Text to read:

** Start **

At the advent of legal system, advocacy was a different from representation. Barristers advocate at the bar under instruction; attorneys and solicitors represent their clients. At their roots, attorney means one appointed as an agent (e.g. power of attorney = power to act on behalf of someone), and solicitors are called solicitors because they solicit causes on behalf of a client.

Champerty and maintenance, or the encouragement of disputes by non-affected parties, were and remain (though with various modifications) in several jurisdictions illegal or contrary to public policy. The profession of lawyers, who are not parties to a dispute, is also concerned, even today (e.g. the controversy about contingency fees). Barristers were the original men who were learnt at (English) law and the King allowed them to give counsel as their profession against payment without being found guilty of maintenance or champerty. It was only in 1967 that a person other than a barrister may represent another person in a litigation before a court (although various exceptions existed) in England. At the same time, barristers considered themselves learnt men who should not practice laws only for the fees, but for the advancement of public good and justice; this is also why the lawyer fees are still sometimes called honorarium.

** End **

Task set:
1) In the passage on the history of barristers and solicitors, why are solicitors given that name?
2) Write the next few sentences of the passage on the history of barristers and solicitors, picking up after its final sentence.
The material after this passage is separate from it.

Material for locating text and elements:
** Start **

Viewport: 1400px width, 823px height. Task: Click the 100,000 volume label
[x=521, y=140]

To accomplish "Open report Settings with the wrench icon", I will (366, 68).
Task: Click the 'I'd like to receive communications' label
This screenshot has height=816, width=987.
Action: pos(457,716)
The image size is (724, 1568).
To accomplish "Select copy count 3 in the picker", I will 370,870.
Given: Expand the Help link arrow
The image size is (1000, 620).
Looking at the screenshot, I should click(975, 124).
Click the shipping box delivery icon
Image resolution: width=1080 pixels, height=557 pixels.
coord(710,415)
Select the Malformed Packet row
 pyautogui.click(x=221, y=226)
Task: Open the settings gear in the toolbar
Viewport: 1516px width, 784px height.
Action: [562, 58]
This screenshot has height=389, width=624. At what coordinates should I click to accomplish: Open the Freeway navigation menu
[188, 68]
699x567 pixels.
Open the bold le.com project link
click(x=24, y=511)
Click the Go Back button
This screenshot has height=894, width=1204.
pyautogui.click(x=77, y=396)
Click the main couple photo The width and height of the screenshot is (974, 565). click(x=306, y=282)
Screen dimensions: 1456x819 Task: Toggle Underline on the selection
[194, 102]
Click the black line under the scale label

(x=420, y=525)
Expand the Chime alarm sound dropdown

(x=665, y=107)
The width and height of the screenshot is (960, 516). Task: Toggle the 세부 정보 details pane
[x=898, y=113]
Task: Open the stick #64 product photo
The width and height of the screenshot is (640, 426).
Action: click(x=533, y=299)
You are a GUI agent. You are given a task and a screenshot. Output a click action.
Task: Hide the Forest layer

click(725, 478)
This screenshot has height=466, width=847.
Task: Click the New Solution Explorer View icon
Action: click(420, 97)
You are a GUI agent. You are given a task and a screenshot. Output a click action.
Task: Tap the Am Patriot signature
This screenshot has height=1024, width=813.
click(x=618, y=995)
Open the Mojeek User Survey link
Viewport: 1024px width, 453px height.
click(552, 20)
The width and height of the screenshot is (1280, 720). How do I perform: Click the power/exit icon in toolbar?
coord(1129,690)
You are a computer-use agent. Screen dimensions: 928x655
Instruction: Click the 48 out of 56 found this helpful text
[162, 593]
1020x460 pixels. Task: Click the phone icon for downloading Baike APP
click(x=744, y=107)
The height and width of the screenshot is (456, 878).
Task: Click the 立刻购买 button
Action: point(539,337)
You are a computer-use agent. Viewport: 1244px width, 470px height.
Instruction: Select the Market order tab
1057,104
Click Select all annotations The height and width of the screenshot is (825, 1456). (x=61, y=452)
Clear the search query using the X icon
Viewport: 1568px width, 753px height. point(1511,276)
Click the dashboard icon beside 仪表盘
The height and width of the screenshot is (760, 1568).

** End **

Expected results:
1) They solicit causes on behalf of a client.

2)
Attorneys and solicitors were not originally persons who learnt law "properly", at least in the eyes of the Inns, and could not represent their clients before a court without violating the prohibition against maintenance, as law was not their profession.

The high fees and limited number of barristers, as well as the explosion of commercial and industrial activities, made it attractive for people to consult "lesser" legal practitioners, such as those who were in the business of soliciting (acting as an agent in) causes for a master (e.g. instructing a barrister on behalf of a client). The Inns of barristers were not very happy about it; it should be noted that Inns are professional guilds that have an interest in having a monopoly over their profession (much like the case of many professions, including legal ones, in modern times).

But non-barrister legal practitioners became commonplace anyway and the regulation of these non-barristers became necessary. While initially solicitors were not seen as independent professional advocates, a limited right of audience was gradually granted.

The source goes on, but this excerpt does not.